Não um pelotão de anjos, nem de heróis, mas de homens e mulheres sempre prontos a resistir, a se estabelecer, a sonhar com as cebolas do Egito, a procurar as fontes ou a se prostrar diante dos bezerros de ouro e dos baals. “Povo obstinado”, dizia-se de ti antes que Jesus viesse te agregar a imensa multidão dos gentios. “Povo obstinado”, mas ao mesmo tempo “luz das nações”, pequeno pelotão tão querido por Deus que ele se faz lírico para afirmar que “as montanhas poderão se mover e as colinas oscilar, mas meu amor não te deixará e minha aliança de paz não será abalada” e ainda que “uma mulher pudesse esquecer sua criança; eu não poderia esquecer meu povo”.

E eis que, vindo Jesus, foi firmada contigo uma nova aliança, concluída não no sangue de bois e ovelhas, mas no sangue do Cristo. E tu te tornas a Sião do fim dos tempos. Estéril, tu te tornas Alegre (Isaías), que dá à luz seu messias através das dores da cruz e lhe dá uma multidão de irmãos.

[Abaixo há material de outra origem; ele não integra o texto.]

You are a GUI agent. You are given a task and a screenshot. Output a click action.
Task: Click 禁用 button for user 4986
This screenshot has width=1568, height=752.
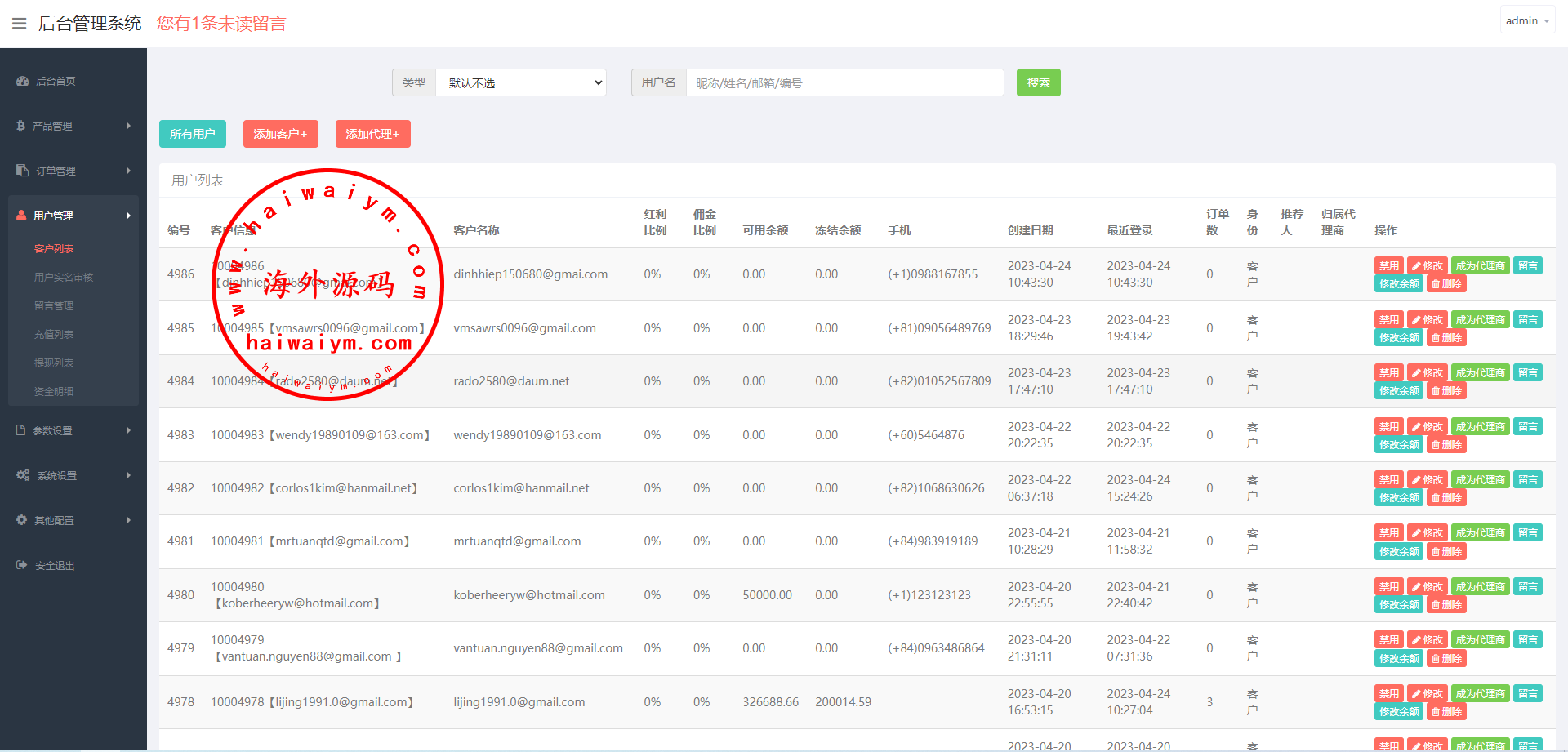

Mas, sinal elevado sobre as nações em marcha, testemunha da ressurreição, precisas te mostrar, minha Igreja. Mesmo que quisesses te esconder, te dissimular, tu não o poderias, pois os homens que te constituem têm os dois pés no chão; eles devem comer, beber, trabalhar e, antes de morrer, contemplar um pouco esta terra que Deus fez tão bela. Então, tu, que és o lugar de todos os mistérios, o sacramento de Jesus Cristo, apareces ao mesmo tempo como uma sociedade humana, falível e jurídica: permanente e frágil, santa e pecadora, uma e no entanto dividida, católica mas contestada, apostólica mas não tímida. E o mistério dos mistérios, que tanto nos custa admitir, é que esses dois aspectos são indissociáveis, que a ação de Deus é a um só tempo final e atual.

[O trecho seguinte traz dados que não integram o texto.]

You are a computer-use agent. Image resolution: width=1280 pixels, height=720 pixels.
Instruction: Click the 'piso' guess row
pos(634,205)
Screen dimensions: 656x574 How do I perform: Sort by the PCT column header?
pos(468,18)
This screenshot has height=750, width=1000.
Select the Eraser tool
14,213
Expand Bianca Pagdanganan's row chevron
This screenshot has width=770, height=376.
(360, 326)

Igreja, minha Igreja, tu és um paradoxo vivo, um escândalo, pois, se tu és Jesus Cristo continuado, tu és também a Encarnação em nossa carne pecadora. Esposa, é bem verdade, mas não esposa sem mancha, mil vezes violada pelos poderosos, a cujas carícias enganosas frequentemente te abandonaste: “prostituta que Cristo re-desposa todos os dias”, como dizem os Padres. Esposa adúltera, mas que Deus “envolve com o manto da justiça”, como diz a Escritura.

E também quantas vezes nós não nos sentimos tentados a te abandonar, a te deixar lá, no caminho em que andamos, contigo, em ti, Igreja! Tentação de nos estabelecer, de nos confundir com essa terra quente pisada por nossos pés. Ou então tentação do refluxo, da volta atrás, para um ponto do caminho, um “momento” da história, que, segundo nós, tu apresentavas uma feição jovem e pura. A menos que, como o velho Joaquim di Fiori, não sejamos tentados pela miragem da Igreja de João sucedendo à Igreja de Pedro, do reino puro do Espírito sucedendo ao reino carnal de Cristo.

Ora, o Espírito, minha Igreja, nunca te faltou e não te faltará. É ele que te impele adiante, que te impede de te incrustar. Olha à tua volta: no pelotão formado pelos pecadores que bem ou mal te acompanha pelo caminho pelo caminho luminoso e também na imensa multidão que, de cada lado do caminho, ao infinito, volta para ti suas faces banhadas de sombras, vê como são numerosos os teus filhos que o Espírito conquistou. E não somente os santos dos calendários, mas também e sobretudo a multidão dos anônimos , de todas as nações e de todas as raças: os trabalhadores que gastaram seus olhos e seus pulmões no fundo das minas e nossas mães, nossas esposas, nossas irmãs, que fazem seu longo trabalho em silêncio. E estes, os pobres, que é preciso carregar porque não têm mais pé para caminhar, cabeça para pensar, braços para abraçar, coração para esperar; as velhas mulheres que recitam seus rosários sobre nossos últimos genuflexórios e os padres no trabalho, que estão sufocados por não poderem falar melhor de ti; todas essas crianças de cabeça branca que pereceram aos milhões ao longo do caminho antes de terem podido apenas pronunciar a palavra “sol” e nossas próprias crianças, nossas grandes crianças de longos cabelos selvagens, que esperam desesperadamente a palavra que as salvará.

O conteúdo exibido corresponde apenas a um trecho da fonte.